[Rows on where targets show up]
----

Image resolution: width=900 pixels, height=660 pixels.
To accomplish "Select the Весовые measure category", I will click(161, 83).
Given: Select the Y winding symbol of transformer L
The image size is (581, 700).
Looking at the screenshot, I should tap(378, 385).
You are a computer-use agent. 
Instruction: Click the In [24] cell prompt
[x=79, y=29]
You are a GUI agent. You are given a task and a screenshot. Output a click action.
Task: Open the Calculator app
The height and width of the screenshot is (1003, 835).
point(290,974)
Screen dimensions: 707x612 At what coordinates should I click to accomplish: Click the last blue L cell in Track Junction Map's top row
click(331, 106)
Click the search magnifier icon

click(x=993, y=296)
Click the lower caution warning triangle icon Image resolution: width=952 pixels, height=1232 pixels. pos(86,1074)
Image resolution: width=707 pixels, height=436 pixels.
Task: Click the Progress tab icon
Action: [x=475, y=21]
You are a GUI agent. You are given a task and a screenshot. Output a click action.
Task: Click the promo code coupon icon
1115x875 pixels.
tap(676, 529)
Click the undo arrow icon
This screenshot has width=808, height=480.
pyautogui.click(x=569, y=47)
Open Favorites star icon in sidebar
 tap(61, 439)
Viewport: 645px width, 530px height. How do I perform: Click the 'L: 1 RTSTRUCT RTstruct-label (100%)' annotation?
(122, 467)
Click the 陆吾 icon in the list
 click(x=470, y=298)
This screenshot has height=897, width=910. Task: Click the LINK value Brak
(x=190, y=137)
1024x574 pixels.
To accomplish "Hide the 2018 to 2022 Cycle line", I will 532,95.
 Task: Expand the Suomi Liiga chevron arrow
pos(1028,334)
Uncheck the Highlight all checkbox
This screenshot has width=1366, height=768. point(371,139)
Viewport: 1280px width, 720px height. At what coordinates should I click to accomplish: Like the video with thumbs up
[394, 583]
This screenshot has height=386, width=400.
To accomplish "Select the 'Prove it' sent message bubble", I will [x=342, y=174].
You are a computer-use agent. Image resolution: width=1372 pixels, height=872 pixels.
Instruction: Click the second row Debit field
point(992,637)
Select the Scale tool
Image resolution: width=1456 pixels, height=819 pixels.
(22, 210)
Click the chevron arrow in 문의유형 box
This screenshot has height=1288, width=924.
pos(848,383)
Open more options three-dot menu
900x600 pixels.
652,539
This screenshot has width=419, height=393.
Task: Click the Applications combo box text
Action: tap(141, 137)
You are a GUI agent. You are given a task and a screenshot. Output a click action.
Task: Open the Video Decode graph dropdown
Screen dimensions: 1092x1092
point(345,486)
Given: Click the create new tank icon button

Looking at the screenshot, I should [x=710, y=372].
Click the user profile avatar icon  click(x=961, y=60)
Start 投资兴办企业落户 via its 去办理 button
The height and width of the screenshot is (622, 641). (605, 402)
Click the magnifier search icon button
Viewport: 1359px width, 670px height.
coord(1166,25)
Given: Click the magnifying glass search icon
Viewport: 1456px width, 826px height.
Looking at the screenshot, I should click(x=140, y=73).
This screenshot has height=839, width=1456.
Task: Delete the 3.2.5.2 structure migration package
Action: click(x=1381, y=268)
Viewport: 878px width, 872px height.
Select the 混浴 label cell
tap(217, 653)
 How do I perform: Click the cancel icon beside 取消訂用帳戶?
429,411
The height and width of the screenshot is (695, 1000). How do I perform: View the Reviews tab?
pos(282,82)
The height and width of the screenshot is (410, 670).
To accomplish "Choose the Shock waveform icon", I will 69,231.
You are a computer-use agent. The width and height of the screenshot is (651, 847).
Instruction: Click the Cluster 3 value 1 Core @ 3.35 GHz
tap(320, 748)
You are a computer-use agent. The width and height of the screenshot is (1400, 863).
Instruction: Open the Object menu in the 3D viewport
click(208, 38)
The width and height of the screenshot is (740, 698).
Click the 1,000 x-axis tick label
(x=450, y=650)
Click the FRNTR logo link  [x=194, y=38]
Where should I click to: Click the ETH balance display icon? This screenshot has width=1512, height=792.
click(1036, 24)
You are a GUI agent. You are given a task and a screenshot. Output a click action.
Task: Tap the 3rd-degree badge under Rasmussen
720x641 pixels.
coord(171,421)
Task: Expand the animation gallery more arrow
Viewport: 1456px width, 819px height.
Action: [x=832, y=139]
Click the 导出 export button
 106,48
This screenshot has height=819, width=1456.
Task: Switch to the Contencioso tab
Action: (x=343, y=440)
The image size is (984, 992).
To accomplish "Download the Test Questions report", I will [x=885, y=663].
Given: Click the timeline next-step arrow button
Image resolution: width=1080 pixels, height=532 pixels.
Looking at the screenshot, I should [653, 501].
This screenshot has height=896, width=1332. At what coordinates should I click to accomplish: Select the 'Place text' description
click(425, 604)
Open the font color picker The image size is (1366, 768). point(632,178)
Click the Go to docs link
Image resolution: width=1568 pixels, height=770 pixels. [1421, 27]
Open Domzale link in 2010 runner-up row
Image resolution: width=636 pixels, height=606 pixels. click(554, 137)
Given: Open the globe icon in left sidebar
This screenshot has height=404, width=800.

----

» **Task objective**
Copy out the stretch of rows above, from the line that contains "Open Favorites star icon in sidebar" through the line that contains "will [x=342, y=174].", word for word.

» **Solution for this problem**
Open Favorites star icon in sidebar
 tap(61, 439)
Viewport: 645px width, 530px height. How do I perform: Click the 'L: 1 RTSTRUCT RTstruct-label (100%)' annotation?
(122, 467)
Click the 陆吾 icon in the list
 click(x=470, y=298)
This screenshot has height=897, width=910. Task: Click the LINK value Brak
(x=190, y=137)
1024x574 pixels.
To accomplish "Hide the 2018 to 2022 Cycle line", I will 532,95.
 Task: Expand the Suomi Liiga chevron arrow
pos(1028,334)
Uncheck the Highlight all checkbox
This screenshot has width=1366, height=768. point(371,139)
Viewport: 1280px width, 720px height. At what coordinates should I click to accomplish: Like the video with thumbs up
[394, 583]
This screenshot has height=386, width=400.
To accomplish "Select the 'Prove it' sent message bubble", I will [x=342, y=174].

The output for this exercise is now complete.